The chairman of a key House committee said Thursday he will move "quickly and decisively" to push legislation curbing greenhouse gases with a goal of passing climate legislation out of his committee before Memorial Day.
Rep. Henry Waxman, D-Calif., opening the new Congress' first hearing on the threats from global warming, said inaction on the climate issue is causing uncertainties that make it more difficult to emerge from the recession.
"Our environment and our economy depend on congressional action to confront the threat of climate change and secure our energy independence," said Waxman. "U.S. industries want to invest in a clean energy future, but uncertainties about whether, when and how greenhouse gas emissions will be reduced is deterring these vital investments."

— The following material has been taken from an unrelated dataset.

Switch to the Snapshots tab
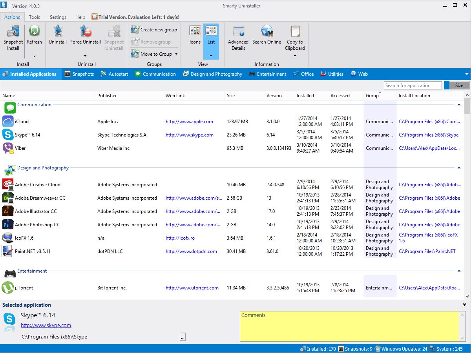Screen dimensions: 471x353 click(x=79, y=74)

House Speaker Nancy Pelosi, D-Calif., another strong proponent of moving climate legislation, later Thursday said that she shared Waxman's "sense of urgency and his belief that we cannot afford another year of delay."
Given the broad impact that regulating greenhouse gases, especially carbon dioxide from the burning of fossil fuels, would have, it is widely viewed that any legislation will require substantial bipartisan support, especially in the Senate.

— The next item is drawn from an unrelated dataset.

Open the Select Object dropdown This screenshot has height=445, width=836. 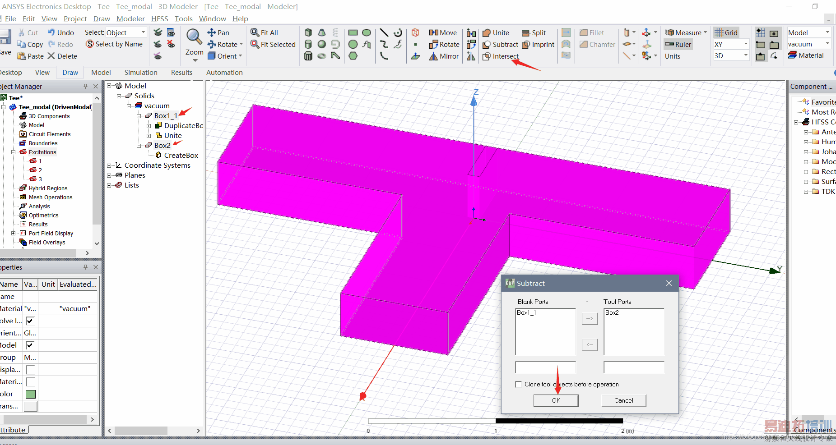[x=144, y=32]
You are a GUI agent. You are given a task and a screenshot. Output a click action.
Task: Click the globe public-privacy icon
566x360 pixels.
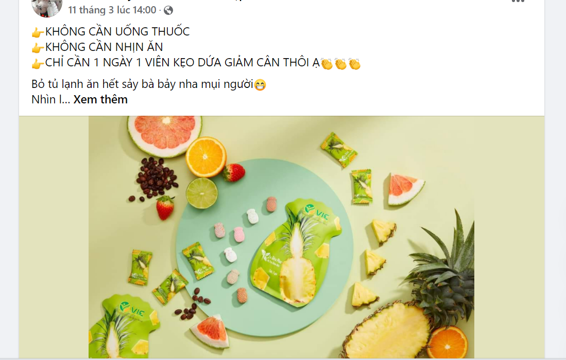pyautogui.click(x=168, y=10)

Industry, activists join forces
To dramatize the business community's growing consensus that the climate issue must be confronted, Waxman invited to the first hearing 14 corporate executives and environmental leaders who have pressed for an 80 percent reduction in greenhouse gases by 2050.

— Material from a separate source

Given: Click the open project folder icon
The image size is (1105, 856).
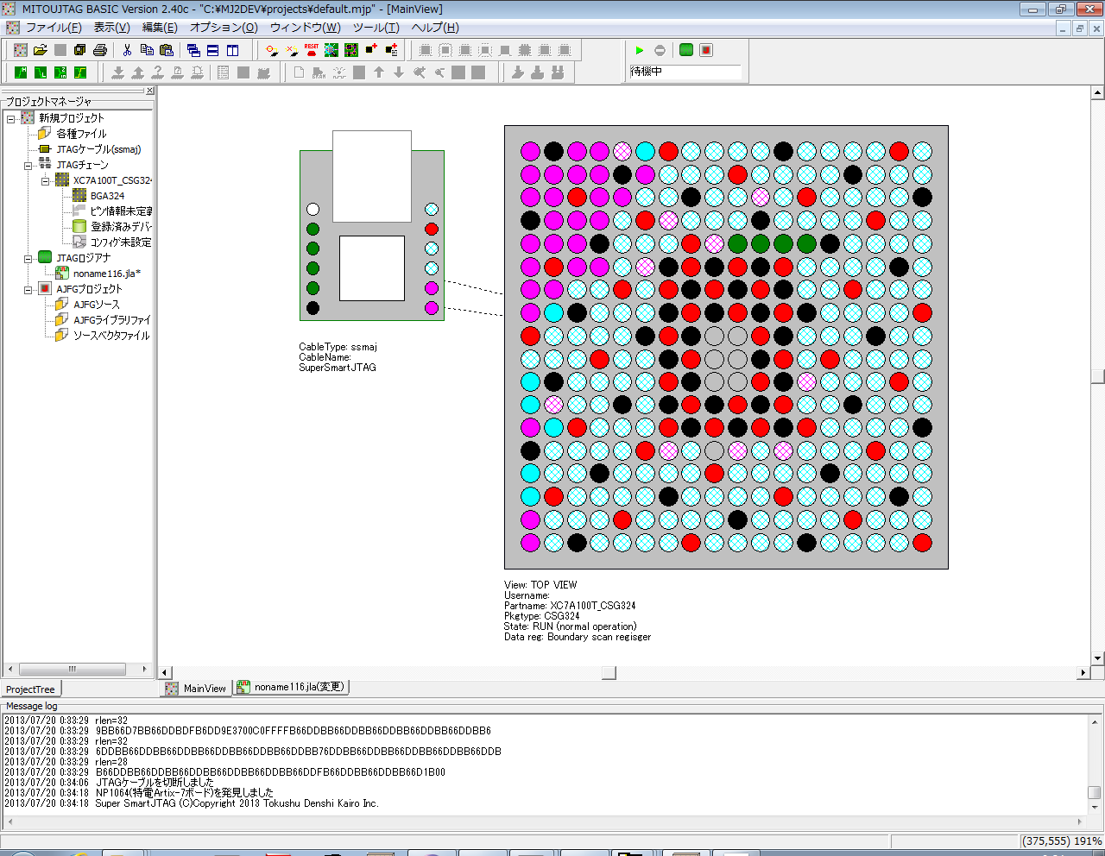Looking at the screenshot, I should pos(41,50).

The 14 executives and environmentalists sat shoulder to shoulder across at a witness table spanning two-thirds of the Energy and Commerce Committee hearing room.
Dealing with climate change "will not be cheap and not be easy," warned James Rogers, chairman of Duke Energy Corp. But he said coupling a short term stimulus package with a long-term climate plan, "we have the ability to stimulate greater confidence ...(and) put the recession in the rear view mirror."
Earlier the group, the 31-member United States Climate Action Partnership, outlined its blueprint for limiting greenhouse gases, calling for an 80 percent emission reduction by mid-century with half of that coming by 2030. It calls for a ramp up of 20 percent reduction as within a dozen years. Carbon dioxide emissions have been increasing about 1 percent a year since 1990.
The group endorsed a cap-and-trade system where greenhouse gas emissions would be limited, but pollution allowances would be provided by the government, especially for carbon intensive industries such as utilities with coal burning power plants. And it would provide incentives for coal plants that capture carbon dioxide.
The business group's plan does not go as far as what President-elect Barack Obama has proposed, nor one that Waxman has floated. Obama has called for an 80 percent reduction in emissions by 2050 from 1990 levels, meaning greater reductions would have to be made.
Auction off all credits?
Obama also has opposed giving industry free emission allowances, saying that 100 percent should be auctioned and the proceeds used to promote clean energy, energy efficiency and carbon capture from power plants. The coalitions plan would phase in auctions.
But the proposal outlined by the business and environmental leaders is expected to be a starting point.
"This is the model to solve the problem," Rep. Jane Harmon, D-Calif., told the group.
Rep. Edward Markey, D-Mass., who chairs the subcommittee that will write the initial legislation and chairs a separate committee on climate, said a consensus for mandatory emissions reductions is clear.
"Now the hard task of enacting global warming legislation is before us," said Markey.
That point was demonstrated by Texas Rep. Joe Barton, the committee's top Republican, who said the cap-and-trade plan threatens jobs. And he recounted how each of the companies represented by the witnesses had recently suffered dramatic declines in the value of their stock.
"You cannot tell me if we adopt mandatory cap-and-trade it's going to help your stock prices," said Barton.
Among the executives were the chairmen of ConocoPhillips, General Electric, DuPont and electric utilities Exelon, NRG Energy Inc. and Duke Energy. Environmental groups included Environmental Defense Fund, Natural Resources Defense Council, Nature Conservancy and World Resources Institute.